Consider an inversion with arbitrary radius centered at $O$. Denote the image of $X$ with $X'$. The points $A_i'$ will still lie on a circle $\Omega'$. However, since \[ 90^\circ= \measuredangle OB_1A_1 \ = -\measuredangle OA_1'B_1' = -\measuredangle A_2'A_1'B_1', \]$B_1$ is the antipode of $A_2$ in $\Omega'$. The images of the rest of the $B_i$ can be found similarly. Thus, the problem transforms into the following (now we drop the prime notation for clarity): Claim. Let $A_i$ be points on a circle $\Omega$, $i=1,\ldots,6$ in such a way that lines $A_1A_2$, $A_3A_4$, and $A_5A_6$ concur at $O$. Let $B_2$, $B_1$, $B_4$, $B_3$, $B_6$, and $B_5$ be the antipodes of $A_1$, $A_2$, $A_3$, $A_4$, $A_5$, and $A_6$ respectively. Then the circles $(OB_1B_2)$, $(OB_3B_4)$, and $(OB_5B_6)$ intersect at a point other than $O$. Proof. Let $X$ be the center of $\Omega$. Since $B_1,B_2$ are the reflections of $A_2,A_1$ in $X$, the line $B_1B_2$ is the reflection of the line $A_1A_2$ in $X$. It follows that lines $B_1B_2$, $B_3B_4$, and $B_5B_6$ concur at $P$, the reflection of $O$ in $X$. It is now clear that the three circles are coaxial: $P$ has equal power with respect to all three circles, namely the power of $P$ with respect to $\Omega$. Combined with the fact that $O$ lies on all three circles implies the claim. Inverting back, the problem follows.
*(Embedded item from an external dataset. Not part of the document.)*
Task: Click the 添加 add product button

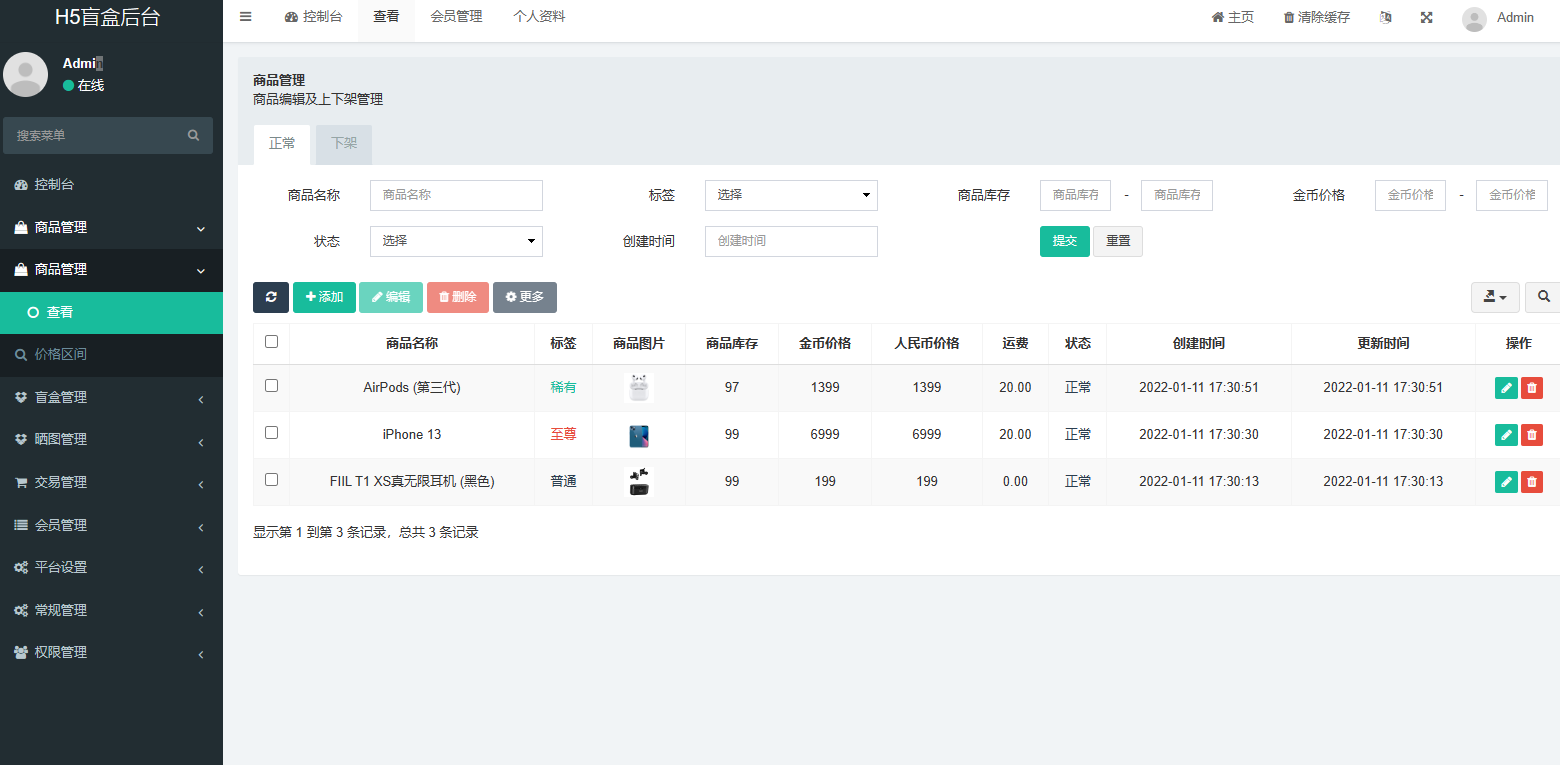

Let $X'$ be reflection of $X$ over the center of circle. Thus, $\overline{A_1'A_2'},\overline{A_3'A_4'},\overline{A_5'A_6'}$ are concurrent at $O'$. Observe that $A_i',O,B_i$ are collinear. By inversion at $O$ with radius $\sqrt{-OA_1\cdot OA_2}$, we get that $(OB_1B_2),(OB_3B_4),(OB_5B_6)$ are coaxial. Finally, radical axis theorem on $(OB_1B_2),(OB_3B_4),(OB_5B_6),(B_1B_2B_3B_4B_5B_6)$ yields desired concurrency.
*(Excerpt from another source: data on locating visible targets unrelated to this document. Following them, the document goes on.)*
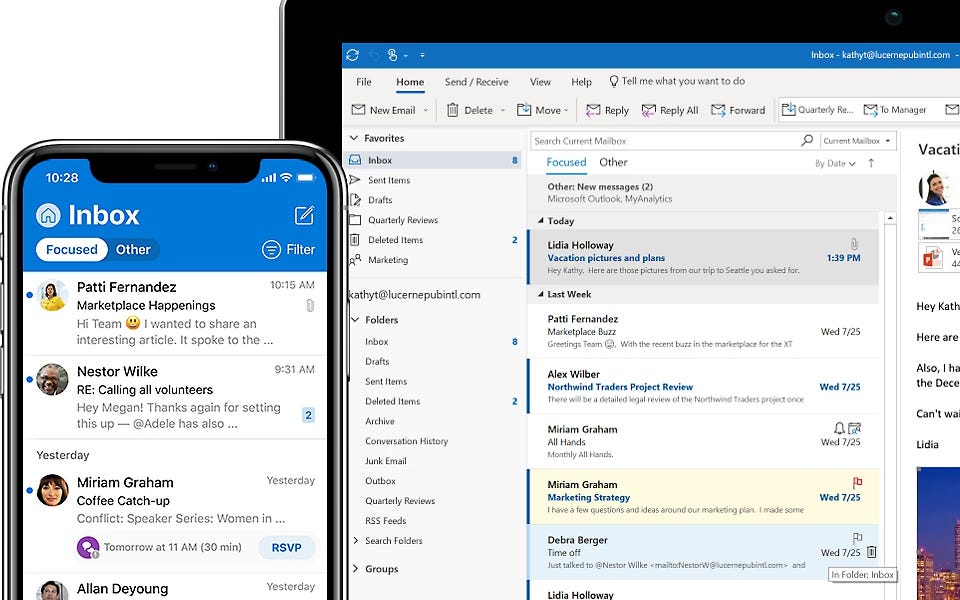Viewport: 960px width, 600px height.
Task: Click the search magnifier in Search Current Mailbox
Action: (806, 140)
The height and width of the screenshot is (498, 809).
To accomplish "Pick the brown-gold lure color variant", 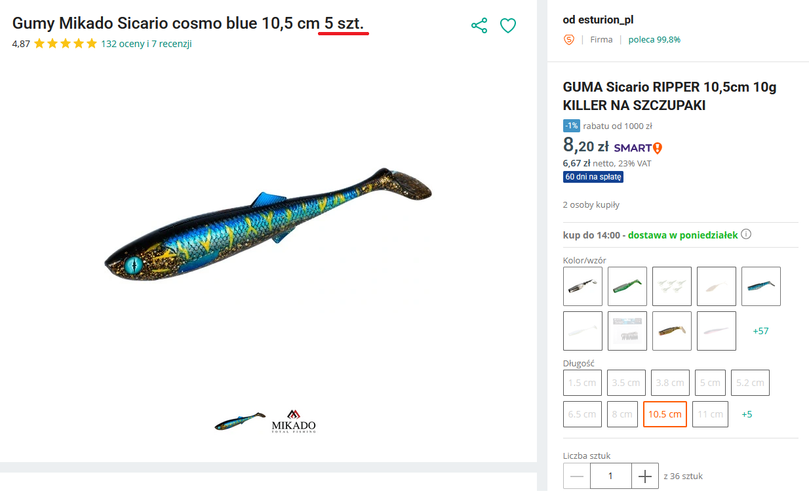I will tap(671, 331).

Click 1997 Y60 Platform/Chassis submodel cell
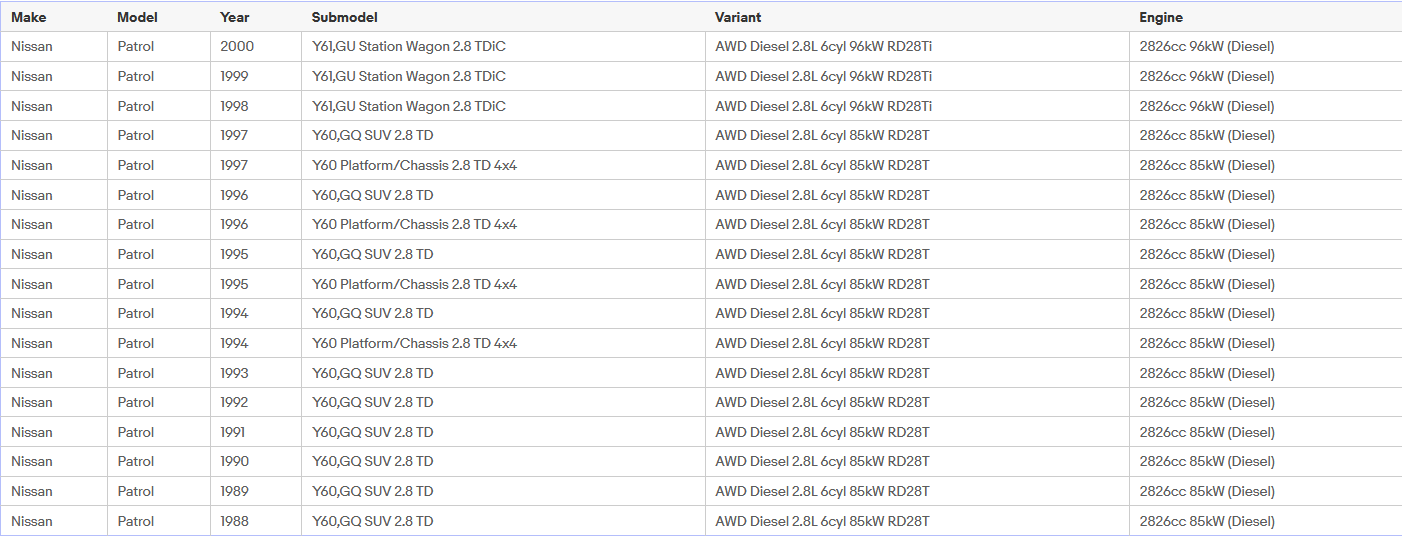(504, 165)
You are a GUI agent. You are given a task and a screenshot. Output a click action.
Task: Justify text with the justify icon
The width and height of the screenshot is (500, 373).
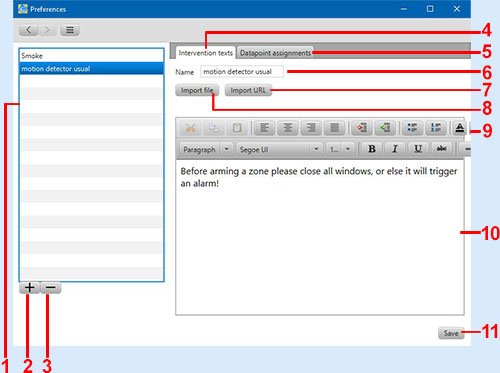pos(334,128)

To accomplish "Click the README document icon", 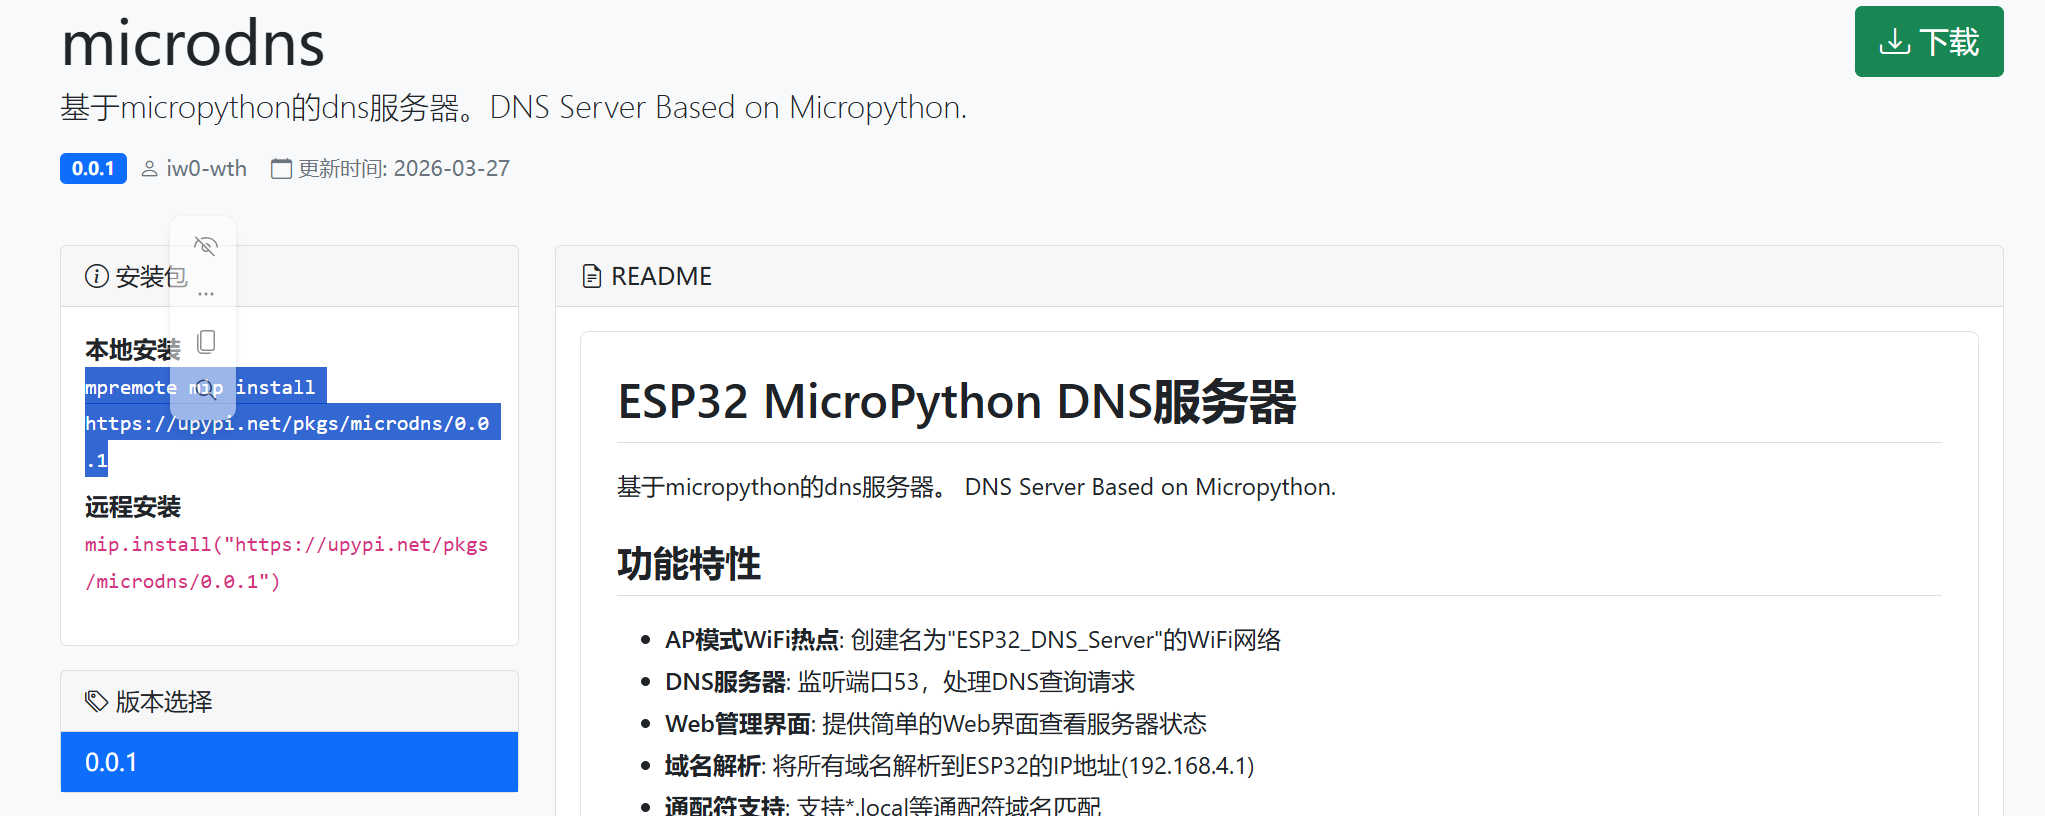I will coord(592,277).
Let $X\neq a(X)=OX\cap\Omega$ and $X\neq h(X)=NX\cap\Omega$ where $N$ is the center of $\Omega$. It is clear by angle chasing that $B_i=(a\circ h(A_i))$ where $a\circ h$ is the composition of the two involutions. Therefore $B_2=((a\circ h)\circ a\circ( h\circ a))(B_1)=l(B_1)$. Since $$l\circ l$$$$=a\circ h\circ a\circ h\circ a\circ a\circ h\circ a\circ h\circ a=$$$$=a\circ h\circ a\circ h\circ h\circ a\circ h\circ a=$$$$=a\circ h\circ a\circ a\circ h\circ a=$$$$=a\circ h\circ h\circ a=$$$$=a\circ a=$$$$id$$$l$ is an involution, and therefore there exists a point $M$ such that $X\neq l(X)=MX\cap\Omega$, as wanted.
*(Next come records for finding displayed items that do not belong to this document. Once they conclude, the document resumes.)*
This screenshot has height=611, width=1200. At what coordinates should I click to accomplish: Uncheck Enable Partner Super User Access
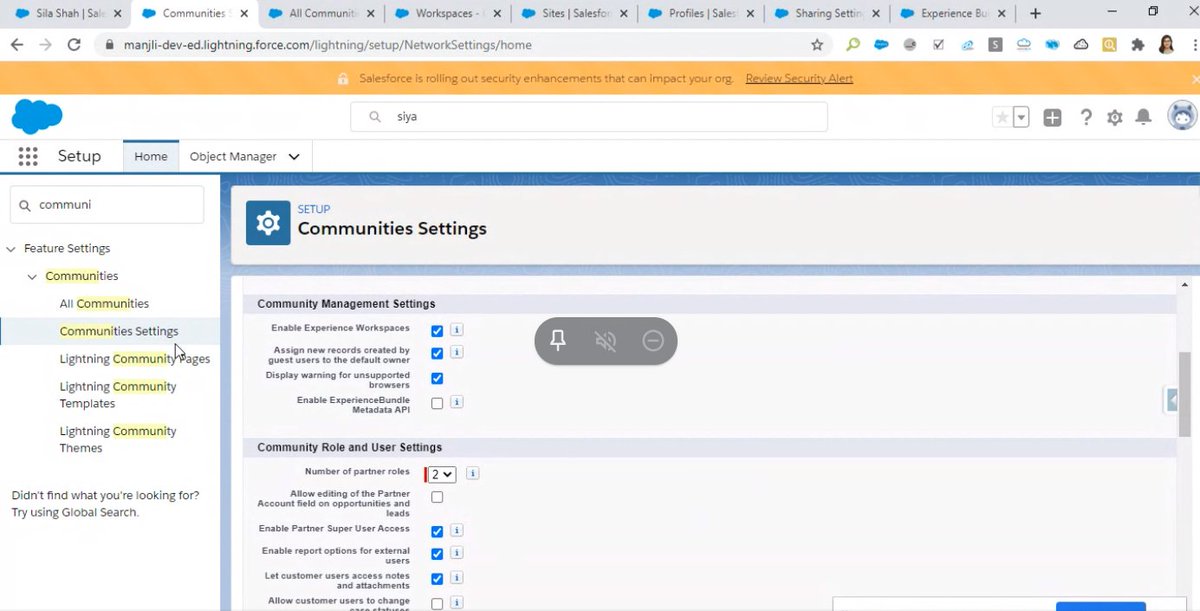coord(437,529)
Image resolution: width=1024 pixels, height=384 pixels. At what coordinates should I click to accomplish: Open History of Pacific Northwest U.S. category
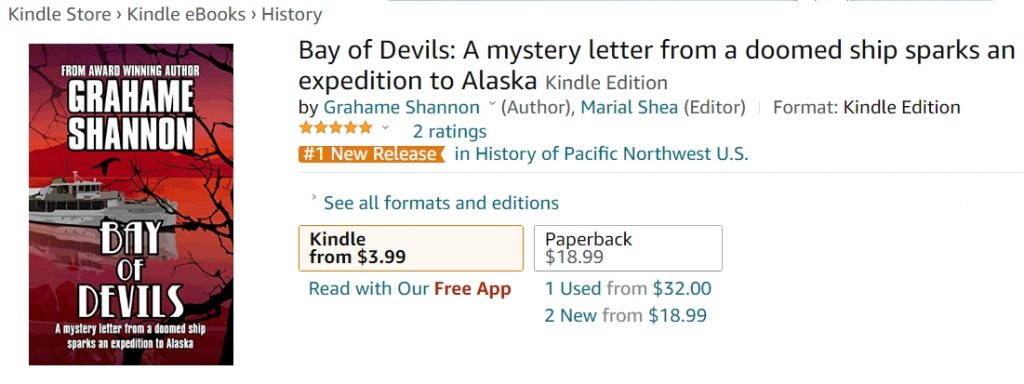pos(601,154)
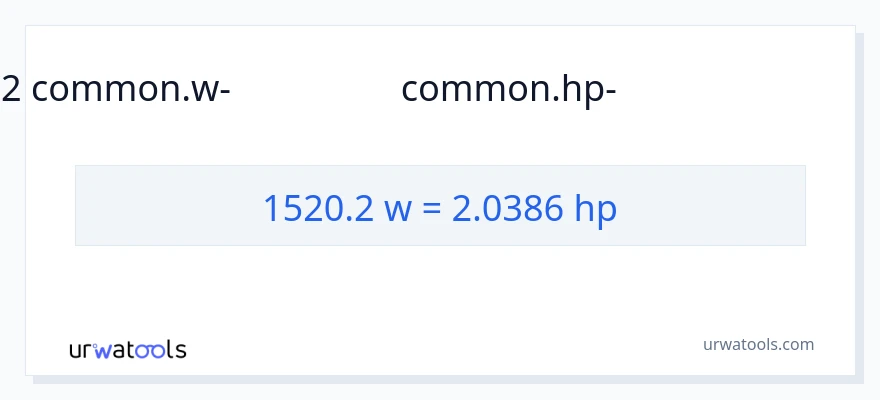Click the 'common.hp-' label
Image resolution: width=880 pixels, height=400 pixels.
(508, 90)
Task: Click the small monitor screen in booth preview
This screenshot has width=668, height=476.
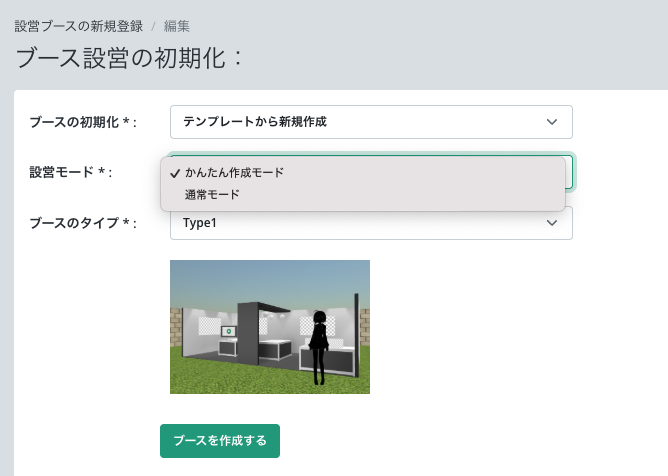Action: point(229,331)
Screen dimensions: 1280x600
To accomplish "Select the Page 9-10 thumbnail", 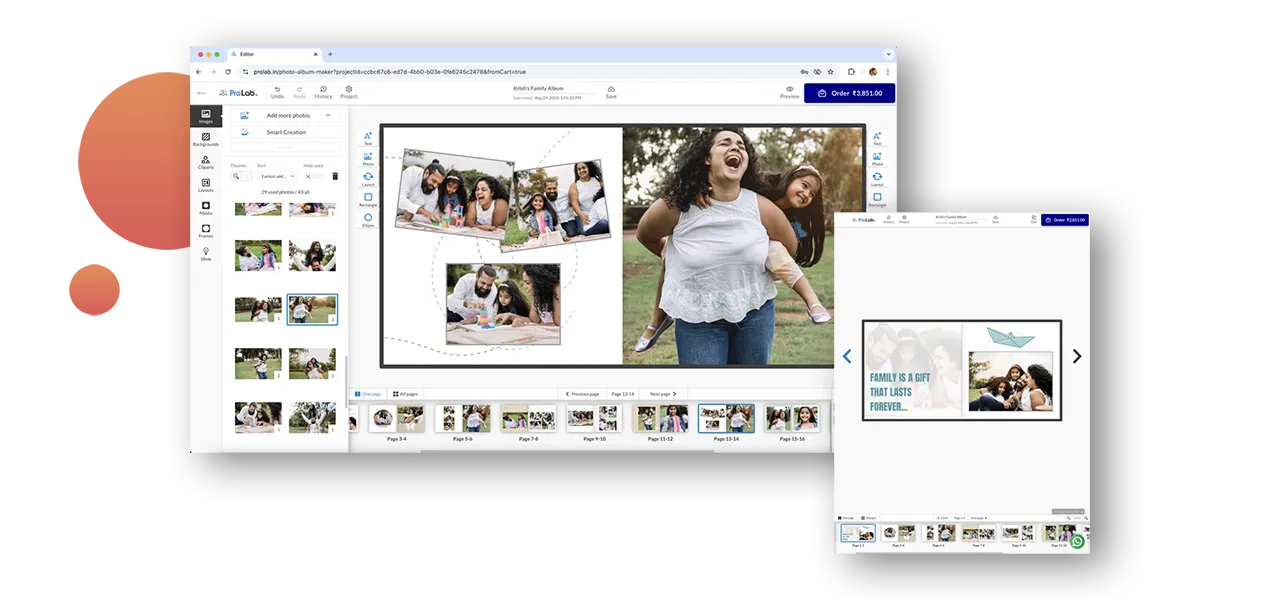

Woah thats a very nice problem! I might have used geogebra to draw the diagram, but thats irrelevant since sharygin allows everything Let the centre of the circle be $P$ and also remember that $i$ is odd throughout this proof Invert about $O$ with radius -$\sqrt{OA_1 \cdot OA_2}$, the point $A_i$ are mapped to $A_i+1$ and $B_i$ gets mapped such that $A_I'B_i' \perp OA_i'$. This basically means that $B_i'$ is the reflection of $A_i$ wrt to $P$. This means that $B_i'B_{i+1}'$ also concur at a point that is the reflection of $O$ about $P$ (O_1) . Now we have to prove $X \in \odot(B_i'B_{i+1}'O)$. Let $O'O \cap \odot(B_1B_2O) = X$, notice that $$O_1X \cdot O_1O = O_1B_1' \cdot O_1B_2' = O_1B_3' \cdot O_1B_4' \implies X \in \odot(B_3'B_4'O)$$, similar such results imply $X \in \odot(B_i'B_{i+1}'O)$ thus finishing the problem $\blacksquare$